#### Exercise
Word for word, set down the listing that appears after this line.

[[ Records for this exercise open ]]

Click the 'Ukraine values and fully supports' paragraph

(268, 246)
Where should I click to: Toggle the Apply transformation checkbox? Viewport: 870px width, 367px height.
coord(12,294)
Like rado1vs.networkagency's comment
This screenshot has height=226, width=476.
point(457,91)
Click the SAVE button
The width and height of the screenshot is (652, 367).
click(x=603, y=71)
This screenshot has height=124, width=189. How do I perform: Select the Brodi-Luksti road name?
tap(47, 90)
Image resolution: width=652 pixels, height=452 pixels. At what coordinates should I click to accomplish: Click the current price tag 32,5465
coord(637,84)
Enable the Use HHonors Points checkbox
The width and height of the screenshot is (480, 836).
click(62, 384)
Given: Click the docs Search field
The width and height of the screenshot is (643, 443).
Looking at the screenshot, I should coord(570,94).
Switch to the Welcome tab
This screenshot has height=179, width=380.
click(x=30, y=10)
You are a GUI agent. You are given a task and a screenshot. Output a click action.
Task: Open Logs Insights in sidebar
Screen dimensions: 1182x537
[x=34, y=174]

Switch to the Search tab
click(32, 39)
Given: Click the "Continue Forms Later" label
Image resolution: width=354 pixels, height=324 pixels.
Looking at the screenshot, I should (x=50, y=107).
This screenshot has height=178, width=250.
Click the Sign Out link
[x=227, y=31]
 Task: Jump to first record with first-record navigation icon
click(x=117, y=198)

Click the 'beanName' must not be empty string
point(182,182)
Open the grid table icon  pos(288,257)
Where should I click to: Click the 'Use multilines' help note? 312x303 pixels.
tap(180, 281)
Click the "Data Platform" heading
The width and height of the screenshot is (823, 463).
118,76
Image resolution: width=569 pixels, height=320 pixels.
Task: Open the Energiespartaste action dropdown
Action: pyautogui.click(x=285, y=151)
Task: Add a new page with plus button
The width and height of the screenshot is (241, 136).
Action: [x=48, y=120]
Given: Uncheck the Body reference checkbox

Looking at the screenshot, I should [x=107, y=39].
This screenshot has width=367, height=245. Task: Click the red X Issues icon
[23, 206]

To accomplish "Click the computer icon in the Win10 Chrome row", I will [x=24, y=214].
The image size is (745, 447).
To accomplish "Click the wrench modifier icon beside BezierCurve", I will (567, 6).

[[ Records for this exercise closed ]]

#### Response to the exercise
Click the 'Ukraine values and fully supports' paragraph

(268, 246)
Where should I click to: Toggle the Apply transformation checkbox? Viewport: 870px width, 367px height.
coord(12,294)
Like rado1vs.networkagency's comment
This screenshot has height=226, width=476.
point(457,91)
Click the SAVE button
The width and height of the screenshot is (652, 367).
click(x=603, y=71)
This screenshot has height=124, width=189. How do I perform: Select the Brodi-Luksti road name?
tap(47, 90)
Image resolution: width=652 pixels, height=452 pixels. At what coordinates should I click to accomplish: Click the current price tag 32,5465
coord(637,84)
Enable the Use HHonors Points checkbox
The width and height of the screenshot is (480, 836).
click(62, 384)
Given: Click the docs Search field
The width and height of the screenshot is (643, 443).
Looking at the screenshot, I should coord(570,94).
Switch to the Welcome tab
This screenshot has height=179, width=380.
click(x=30, y=10)
You are a GUI agent. You are given a task and a screenshot. Output a click action.
Task: Open Logs Insights in sidebar
Screen dimensions: 1182x537
[x=34, y=174]

Switch to the Search tab
click(32, 39)
Given: Click the "Continue Forms Later" label
Image resolution: width=354 pixels, height=324 pixels.
Looking at the screenshot, I should (x=50, y=107).
This screenshot has height=178, width=250.
Click the Sign Out link
[x=227, y=31]
 Task: Jump to first record with first-record navigation icon
click(x=117, y=198)

Click the 'beanName' must not be empty string
point(182,182)
Open the grid table icon  pos(288,257)
Where should I click to: Click the 'Use multilines' help note? 312x303 pixels.
tap(180, 281)
Click the "Data Platform" heading
The width and height of the screenshot is (823, 463).
118,76
Image resolution: width=569 pixels, height=320 pixels.
Task: Open the Energiespartaste action dropdown
Action: pyautogui.click(x=285, y=151)
Task: Add a new page with plus button
The width and height of the screenshot is (241, 136).
Action: [x=48, y=120]
Given: Uncheck the Body reference checkbox

Looking at the screenshot, I should [x=107, y=39].
This screenshot has width=367, height=245. Task: Click the red X Issues icon
[23, 206]

To accomplish "Click the computer icon in the Win10 Chrome row", I will [x=24, y=214].
The image size is (745, 447).
To accomplish "Click the wrench modifier icon beside BezierCurve", I will (567, 6).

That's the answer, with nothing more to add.